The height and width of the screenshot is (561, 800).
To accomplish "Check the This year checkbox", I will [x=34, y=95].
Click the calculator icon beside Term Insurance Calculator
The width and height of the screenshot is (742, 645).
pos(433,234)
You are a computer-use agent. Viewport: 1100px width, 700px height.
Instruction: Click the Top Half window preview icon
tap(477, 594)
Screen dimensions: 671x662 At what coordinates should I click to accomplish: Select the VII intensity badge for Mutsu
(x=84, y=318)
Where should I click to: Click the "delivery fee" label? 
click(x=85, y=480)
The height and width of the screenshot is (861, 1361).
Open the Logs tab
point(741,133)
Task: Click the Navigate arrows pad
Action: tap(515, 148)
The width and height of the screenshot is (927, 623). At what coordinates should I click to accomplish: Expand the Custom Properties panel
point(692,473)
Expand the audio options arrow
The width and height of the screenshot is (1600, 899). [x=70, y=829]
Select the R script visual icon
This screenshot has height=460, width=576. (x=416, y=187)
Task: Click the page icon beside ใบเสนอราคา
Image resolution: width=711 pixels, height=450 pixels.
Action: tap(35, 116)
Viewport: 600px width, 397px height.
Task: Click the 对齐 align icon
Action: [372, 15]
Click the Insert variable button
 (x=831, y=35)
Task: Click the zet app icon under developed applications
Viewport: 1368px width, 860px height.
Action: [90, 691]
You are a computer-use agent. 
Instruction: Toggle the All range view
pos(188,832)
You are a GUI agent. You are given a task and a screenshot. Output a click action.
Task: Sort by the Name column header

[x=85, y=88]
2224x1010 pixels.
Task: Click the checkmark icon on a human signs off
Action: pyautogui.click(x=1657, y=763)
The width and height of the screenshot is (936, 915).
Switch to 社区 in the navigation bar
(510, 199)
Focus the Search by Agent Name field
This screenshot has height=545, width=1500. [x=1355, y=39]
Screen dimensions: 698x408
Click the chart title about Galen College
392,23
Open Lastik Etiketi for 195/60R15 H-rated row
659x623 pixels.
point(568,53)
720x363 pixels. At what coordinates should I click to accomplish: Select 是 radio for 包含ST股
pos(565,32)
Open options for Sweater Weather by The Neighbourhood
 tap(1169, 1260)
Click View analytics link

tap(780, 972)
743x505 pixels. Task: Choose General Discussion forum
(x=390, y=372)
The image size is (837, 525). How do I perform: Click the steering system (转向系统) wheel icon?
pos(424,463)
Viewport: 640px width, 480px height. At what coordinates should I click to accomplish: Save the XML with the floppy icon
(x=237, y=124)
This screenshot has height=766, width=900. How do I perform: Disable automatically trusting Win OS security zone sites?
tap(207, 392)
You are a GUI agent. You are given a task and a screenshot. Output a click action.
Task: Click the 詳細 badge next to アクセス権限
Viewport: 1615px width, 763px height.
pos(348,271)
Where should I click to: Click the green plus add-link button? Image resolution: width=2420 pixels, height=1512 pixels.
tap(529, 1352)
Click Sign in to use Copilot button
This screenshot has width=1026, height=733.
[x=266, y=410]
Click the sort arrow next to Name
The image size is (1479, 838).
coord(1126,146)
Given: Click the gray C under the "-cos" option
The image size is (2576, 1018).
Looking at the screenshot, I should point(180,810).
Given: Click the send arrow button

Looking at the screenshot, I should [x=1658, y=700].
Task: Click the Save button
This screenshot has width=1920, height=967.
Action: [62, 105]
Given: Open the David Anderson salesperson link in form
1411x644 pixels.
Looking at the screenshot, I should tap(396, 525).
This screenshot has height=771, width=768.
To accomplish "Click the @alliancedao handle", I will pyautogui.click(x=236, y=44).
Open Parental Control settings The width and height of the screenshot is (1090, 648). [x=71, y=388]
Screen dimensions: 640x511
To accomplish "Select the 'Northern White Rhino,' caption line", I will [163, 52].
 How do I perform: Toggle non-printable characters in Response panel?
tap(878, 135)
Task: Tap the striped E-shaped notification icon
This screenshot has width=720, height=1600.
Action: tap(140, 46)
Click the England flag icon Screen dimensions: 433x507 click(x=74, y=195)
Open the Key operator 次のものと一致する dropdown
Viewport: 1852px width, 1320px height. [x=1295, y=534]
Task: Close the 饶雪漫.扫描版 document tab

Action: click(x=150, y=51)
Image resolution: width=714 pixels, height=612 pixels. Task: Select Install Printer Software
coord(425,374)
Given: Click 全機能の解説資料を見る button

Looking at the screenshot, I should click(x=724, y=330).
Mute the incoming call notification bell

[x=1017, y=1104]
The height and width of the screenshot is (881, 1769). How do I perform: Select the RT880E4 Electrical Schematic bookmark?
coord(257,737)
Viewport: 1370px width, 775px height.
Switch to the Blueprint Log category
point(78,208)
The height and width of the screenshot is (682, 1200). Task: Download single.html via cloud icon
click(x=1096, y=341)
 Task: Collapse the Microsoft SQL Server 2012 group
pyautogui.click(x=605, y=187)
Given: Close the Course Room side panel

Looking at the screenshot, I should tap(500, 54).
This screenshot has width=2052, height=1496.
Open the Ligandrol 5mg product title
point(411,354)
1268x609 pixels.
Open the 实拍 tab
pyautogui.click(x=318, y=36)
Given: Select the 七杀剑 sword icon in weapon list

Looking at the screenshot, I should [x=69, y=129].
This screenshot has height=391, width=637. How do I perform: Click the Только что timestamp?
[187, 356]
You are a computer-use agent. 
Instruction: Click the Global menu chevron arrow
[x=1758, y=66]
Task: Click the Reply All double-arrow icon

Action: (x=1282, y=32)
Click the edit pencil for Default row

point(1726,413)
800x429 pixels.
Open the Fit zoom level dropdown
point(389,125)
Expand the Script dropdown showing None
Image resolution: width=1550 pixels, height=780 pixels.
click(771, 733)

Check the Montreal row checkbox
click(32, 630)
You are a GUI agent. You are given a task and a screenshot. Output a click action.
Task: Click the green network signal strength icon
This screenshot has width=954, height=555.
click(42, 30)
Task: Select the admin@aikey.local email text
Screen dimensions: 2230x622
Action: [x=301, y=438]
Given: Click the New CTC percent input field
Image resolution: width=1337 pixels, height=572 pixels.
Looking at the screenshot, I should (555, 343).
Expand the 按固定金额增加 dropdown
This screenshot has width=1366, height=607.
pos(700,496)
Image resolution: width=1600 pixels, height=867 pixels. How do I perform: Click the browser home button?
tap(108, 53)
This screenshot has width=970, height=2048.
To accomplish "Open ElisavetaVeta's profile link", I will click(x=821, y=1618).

....

Requirement
Search the data for "next" and list every line in which it occurs.

Written response
Task: Click the 詳細 badge next to アクセス権限
Click the sort arrow next to Name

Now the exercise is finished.